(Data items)
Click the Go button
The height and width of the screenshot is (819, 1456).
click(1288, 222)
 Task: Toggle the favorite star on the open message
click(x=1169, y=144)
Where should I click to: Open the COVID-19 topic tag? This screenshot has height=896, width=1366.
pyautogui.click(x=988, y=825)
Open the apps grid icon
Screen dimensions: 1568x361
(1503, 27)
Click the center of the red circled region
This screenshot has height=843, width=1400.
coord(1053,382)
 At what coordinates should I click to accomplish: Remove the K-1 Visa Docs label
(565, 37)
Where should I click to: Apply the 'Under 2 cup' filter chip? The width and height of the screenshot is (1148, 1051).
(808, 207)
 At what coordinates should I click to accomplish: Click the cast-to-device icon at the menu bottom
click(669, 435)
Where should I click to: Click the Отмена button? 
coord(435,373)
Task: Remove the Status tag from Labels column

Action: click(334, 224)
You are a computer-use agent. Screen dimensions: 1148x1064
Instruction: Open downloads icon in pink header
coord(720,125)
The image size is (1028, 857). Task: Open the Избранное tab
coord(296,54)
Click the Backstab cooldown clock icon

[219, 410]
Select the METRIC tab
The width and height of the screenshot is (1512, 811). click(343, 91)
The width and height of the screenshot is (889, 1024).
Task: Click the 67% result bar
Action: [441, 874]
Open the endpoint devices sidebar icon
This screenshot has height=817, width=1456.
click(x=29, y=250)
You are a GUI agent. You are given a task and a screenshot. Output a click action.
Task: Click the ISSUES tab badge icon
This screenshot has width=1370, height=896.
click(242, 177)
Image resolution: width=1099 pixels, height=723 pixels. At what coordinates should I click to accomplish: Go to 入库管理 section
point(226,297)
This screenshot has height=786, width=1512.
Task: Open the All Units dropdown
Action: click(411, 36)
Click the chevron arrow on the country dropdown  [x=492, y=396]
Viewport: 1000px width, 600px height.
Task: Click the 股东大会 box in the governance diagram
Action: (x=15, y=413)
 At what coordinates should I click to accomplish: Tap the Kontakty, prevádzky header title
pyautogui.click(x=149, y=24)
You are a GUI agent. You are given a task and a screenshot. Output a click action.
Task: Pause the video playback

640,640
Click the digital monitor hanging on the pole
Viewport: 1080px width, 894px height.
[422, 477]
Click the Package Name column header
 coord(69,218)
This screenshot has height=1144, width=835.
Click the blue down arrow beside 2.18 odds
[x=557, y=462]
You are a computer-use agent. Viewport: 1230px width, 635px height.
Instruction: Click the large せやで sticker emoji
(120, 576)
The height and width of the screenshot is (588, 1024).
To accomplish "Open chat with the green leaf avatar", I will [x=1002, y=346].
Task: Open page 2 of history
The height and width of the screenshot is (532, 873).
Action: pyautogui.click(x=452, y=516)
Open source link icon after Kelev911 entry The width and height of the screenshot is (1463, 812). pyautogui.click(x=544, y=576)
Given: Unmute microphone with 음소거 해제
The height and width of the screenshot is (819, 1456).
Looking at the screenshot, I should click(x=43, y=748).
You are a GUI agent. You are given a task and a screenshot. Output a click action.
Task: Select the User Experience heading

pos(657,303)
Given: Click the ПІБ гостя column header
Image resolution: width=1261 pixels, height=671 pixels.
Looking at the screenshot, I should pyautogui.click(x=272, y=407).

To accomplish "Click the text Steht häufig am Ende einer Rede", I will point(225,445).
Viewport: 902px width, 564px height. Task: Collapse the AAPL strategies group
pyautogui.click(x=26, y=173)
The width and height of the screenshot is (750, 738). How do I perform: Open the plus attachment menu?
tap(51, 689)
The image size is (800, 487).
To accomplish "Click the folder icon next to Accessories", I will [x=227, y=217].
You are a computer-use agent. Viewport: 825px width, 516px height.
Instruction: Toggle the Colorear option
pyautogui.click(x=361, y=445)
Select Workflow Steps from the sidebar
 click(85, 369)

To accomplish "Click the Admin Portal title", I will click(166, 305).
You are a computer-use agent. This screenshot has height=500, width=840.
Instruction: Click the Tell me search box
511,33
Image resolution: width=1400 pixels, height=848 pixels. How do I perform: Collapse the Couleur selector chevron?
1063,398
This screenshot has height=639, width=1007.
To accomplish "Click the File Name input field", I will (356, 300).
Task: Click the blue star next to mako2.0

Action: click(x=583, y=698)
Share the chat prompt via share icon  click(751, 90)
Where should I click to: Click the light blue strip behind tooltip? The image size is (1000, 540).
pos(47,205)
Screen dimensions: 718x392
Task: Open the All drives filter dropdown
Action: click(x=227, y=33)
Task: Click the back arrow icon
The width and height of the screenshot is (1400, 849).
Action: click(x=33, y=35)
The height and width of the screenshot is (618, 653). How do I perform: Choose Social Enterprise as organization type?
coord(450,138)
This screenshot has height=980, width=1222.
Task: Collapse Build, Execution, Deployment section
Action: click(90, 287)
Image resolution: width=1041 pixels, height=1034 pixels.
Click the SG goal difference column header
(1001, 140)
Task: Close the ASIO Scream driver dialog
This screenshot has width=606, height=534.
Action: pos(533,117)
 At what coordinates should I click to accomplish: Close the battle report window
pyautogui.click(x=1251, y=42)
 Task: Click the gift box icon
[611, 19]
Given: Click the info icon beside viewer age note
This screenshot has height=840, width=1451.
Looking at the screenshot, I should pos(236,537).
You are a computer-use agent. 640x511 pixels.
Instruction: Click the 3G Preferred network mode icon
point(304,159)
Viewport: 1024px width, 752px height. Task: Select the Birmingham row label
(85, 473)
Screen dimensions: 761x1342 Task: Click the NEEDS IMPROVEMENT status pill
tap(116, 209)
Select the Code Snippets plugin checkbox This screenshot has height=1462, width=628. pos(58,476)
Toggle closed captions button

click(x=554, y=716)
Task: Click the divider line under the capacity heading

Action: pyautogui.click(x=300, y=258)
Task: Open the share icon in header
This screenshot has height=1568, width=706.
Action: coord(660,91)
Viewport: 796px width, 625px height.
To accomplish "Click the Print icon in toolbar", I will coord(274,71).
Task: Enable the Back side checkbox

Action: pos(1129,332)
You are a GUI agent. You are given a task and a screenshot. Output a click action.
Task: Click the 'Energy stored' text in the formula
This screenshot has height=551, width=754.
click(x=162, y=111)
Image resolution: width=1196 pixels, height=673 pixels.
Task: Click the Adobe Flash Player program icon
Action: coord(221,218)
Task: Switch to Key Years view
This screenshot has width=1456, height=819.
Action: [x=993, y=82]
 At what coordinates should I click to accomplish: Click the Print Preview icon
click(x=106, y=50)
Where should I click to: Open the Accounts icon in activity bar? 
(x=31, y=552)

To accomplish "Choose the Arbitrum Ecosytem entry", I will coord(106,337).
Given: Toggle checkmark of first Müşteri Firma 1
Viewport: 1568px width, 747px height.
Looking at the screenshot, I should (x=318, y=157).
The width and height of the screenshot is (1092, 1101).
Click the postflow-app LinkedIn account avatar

WHAT IS EXPECTED
Output every line of the listing above unchanged, from the first line to the last.

SOLUTION
Click the Go button
The height and width of the screenshot is (819, 1456).
click(1288, 222)
 Task: Toggle the favorite star on the open message
click(x=1169, y=144)
Where should I click to: Open the COVID-19 topic tag? This screenshot has height=896, width=1366.
pyautogui.click(x=988, y=825)
Open the apps grid icon
Screen dimensions: 1568x361
(1503, 27)
Click the center of the red circled region
This screenshot has height=843, width=1400.
coord(1053,382)
 At what coordinates should I click to accomplish: Remove the K-1 Visa Docs label
(565, 37)
Where should I click to: Apply the 'Under 2 cup' filter chip? The width and height of the screenshot is (1148, 1051).
(808, 207)
 At what coordinates should I click to accomplish: Click the cast-to-device icon at the menu bottom
click(669, 435)
Where should I click to: Click the Отмена button? 
coord(435,373)
Task: Remove the Status tag from Labels column

Action: click(334, 224)
You are a computer-use agent. Screen dimensions: 1148x1064
Instruction: Open downloads icon in pink header
coord(720,125)
The image size is (1028, 857). Task: Open the Избранное tab
coord(296,54)
Click the Backstab cooldown clock icon

[219, 410]
Select the METRIC tab
The width and height of the screenshot is (1512, 811). click(343, 91)
The width and height of the screenshot is (889, 1024).
Task: Click the 67% result bar
Action: [441, 874]
Open the endpoint devices sidebar icon
This screenshot has height=817, width=1456.
click(x=29, y=250)
You are a GUI agent. You are given a task and a screenshot. Output a click action.
Task: Click the ISSUES tab badge icon
This screenshot has width=1370, height=896.
click(242, 177)
Image resolution: width=1099 pixels, height=723 pixels. At what coordinates should I click to accomplish: Go to 入库管理 section
point(226,297)
This screenshot has height=786, width=1512.
Task: Open the All Units dropdown
Action: click(411, 36)
Click the chevron arrow on the country dropdown  [x=492, y=396]
Viewport: 1000px width, 600px height.
Task: Click the 股东大会 box in the governance diagram
Action: (x=15, y=413)
 At what coordinates should I click to accomplish: Tap the Kontakty, prevádzky header title
pyautogui.click(x=149, y=24)
You are a GUI agent. You are given a task and a screenshot. Output a click action.
Task: Pause the video playback

640,640
Click the digital monitor hanging on the pole
Viewport: 1080px width, 894px height.
[422, 477]
Click the Package Name column header
 coord(69,218)
This screenshot has height=1144, width=835.
Click the blue down arrow beside 2.18 odds
[x=557, y=462]
You are a computer-use agent. Viewport: 1230px width, 635px height.
Instruction: Click the large せやで sticker emoji
(120, 576)
The height and width of the screenshot is (588, 1024).
To accomplish "Open chat with the green leaf avatar", I will [x=1002, y=346].
Task: Open page 2 of history
The height and width of the screenshot is (532, 873).
Action: pyautogui.click(x=452, y=516)
Open source link icon after Kelev911 entry The width and height of the screenshot is (1463, 812). pyautogui.click(x=544, y=576)
Given: Unmute microphone with 음소거 해제
The height and width of the screenshot is (819, 1456).
Looking at the screenshot, I should click(x=43, y=748).
You are a GUI agent. You are given a task and a screenshot. Output a click action.
Task: Select the User Experience heading

pos(657,303)
Given: Click the ПІБ гостя column header
Image resolution: width=1261 pixels, height=671 pixels.
Looking at the screenshot, I should pyautogui.click(x=272, y=407).

To accomplish "Click the text Steht häufig am Ende einer Rede", I will point(225,445).
Viewport: 902px width, 564px height. Task: Collapse the AAPL strategies group
pyautogui.click(x=26, y=173)
The width and height of the screenshot is (750, 738). How do I perform: Open the plus attachment menu?
tap(51, 689)
The image size is (800, 487).
To accomplish "Click the folder icon next to Accessories", I will [x=227, y=217].
You are a computer-use agent. Viewport: 825px width, 516px height.
Instruction: Toggle the Colorear option
pyautogui.click(x=361, y=445)
Select Workflow Steps from the sidebar
 click(85, 369)

To accomplish "Click the Admin Portal title", I will click(166, 305).
You are a computer-use agent. This screenshot has height=500, width=840.
Instruction: Click the Tell me search box
511,33
Image resolution: width=1400 pixels, height=848 pixels. How do I perform: Collapse the Couleur selector chevron?
1063,398
This screenshot has height=639, width=1007.
To accomplish "Click the File Name input field", I will (356, 300).
Task: Click the blue star next to mako2.0

Action: click(x=583, y=698)
Share the chat prompt via share icon  click(751, 90)
Where should I click to: Click the light blue strip behind tooltip? The image size is (1000, 540).
pos(47,205)
Screen dimensions: 718x392
Task: Open the All drives filter dropdown
Action: click(x=227, y=33)
Task: Click the back arrow icon
The width and height of the screenshot is (1400, 849).
Action: click(x=33, y=35)
The height and width of the screenshot is (618, 653). How do I perform: Choose Social Enterprise as organization type?
coord(450,138)
This screenshot has height=980, width=1222.
Task: Collapse Build, Execution, Deployment section
Action: click(90, 287)
Image resolution: width=1041 pixels, height=1034 pixels.
Click the SG goal difference column header
(1001, 140)
Task: Close the ASIO Scream driver dialog
This screenshot has width=606, height=534.
Action: pos(533,117)
 At what coordinates should I click to accomplish: Close the battle report window
pyautogui.click(x=1251, y=42)
 Task: Click the gift box icon
[611, 19]
Given: Click the info icon beside viewer age note
This screenshot has height=840, width=1451.
Looking at the screenshot, I should pos(236,537).
You are a computer-use agent. 640x511 pixels.
Instruction: Click the 3G Preferred network mode icon
point(304,159)
Viewport: 1024px width, 752px height. Task: Select the Birmingham row label
(85, 473)
Screen dimensions: 761x1342 Task: Click the NEEDS IMPROVEMENT status pill
tap(116, 209)
Select the Code Snippets plugin checkbox This screenshot has height=1462, width=628. pos(58,476)
Toggle closed captions button

click(x=554, y=716)
Task: Click the divider line under the capacity heading

Action: pyautogui.click(x=300, y=258)
Task: Open the share icon in header
This screenshot has height=1568, width=706.
Action: coord(660,91)
Viewport: 796px width, 625px height.
To accomplish "Click the Print icon in toolbar", I will coord(274,71).
Task: Enable the Back side checkbox

Action: pos(1129,332)
You are a GUI agent. You are given a task and a screenshot. Output a click action.
Task: Click the 'Energy stored' text in the formula
This screenshot has height=551, width=754.
click(x=162, y=111)
Image resolution: width=1196 pixels, height=673 pixels.
Task: Click the Adobe Flash Player program icon
Action: coord(221,218)
Task: Switch to Key Years view
This screenshot has width=1456, height=819.
Action: [x=993, y=82]
 At what coordinates should I click to accomplish: Click the Print Preview icon
click(x=106, y=50)
Where should I click to: Open the Accounts icon in activity bar? 
(x=31, y=552)

To accomplish "Choose the Arbitrum Ecosytem entry", I will coord(106,337).
Given: Toggle checkmark of first Müşteri Firma 1
Viewport: 1568px width, 747px height.
Looking at the screenshot, I should (x=318, y=157).
The width and height of the screenshot is (1092, 1101).
Click the postflow-app LinkedIn account avatar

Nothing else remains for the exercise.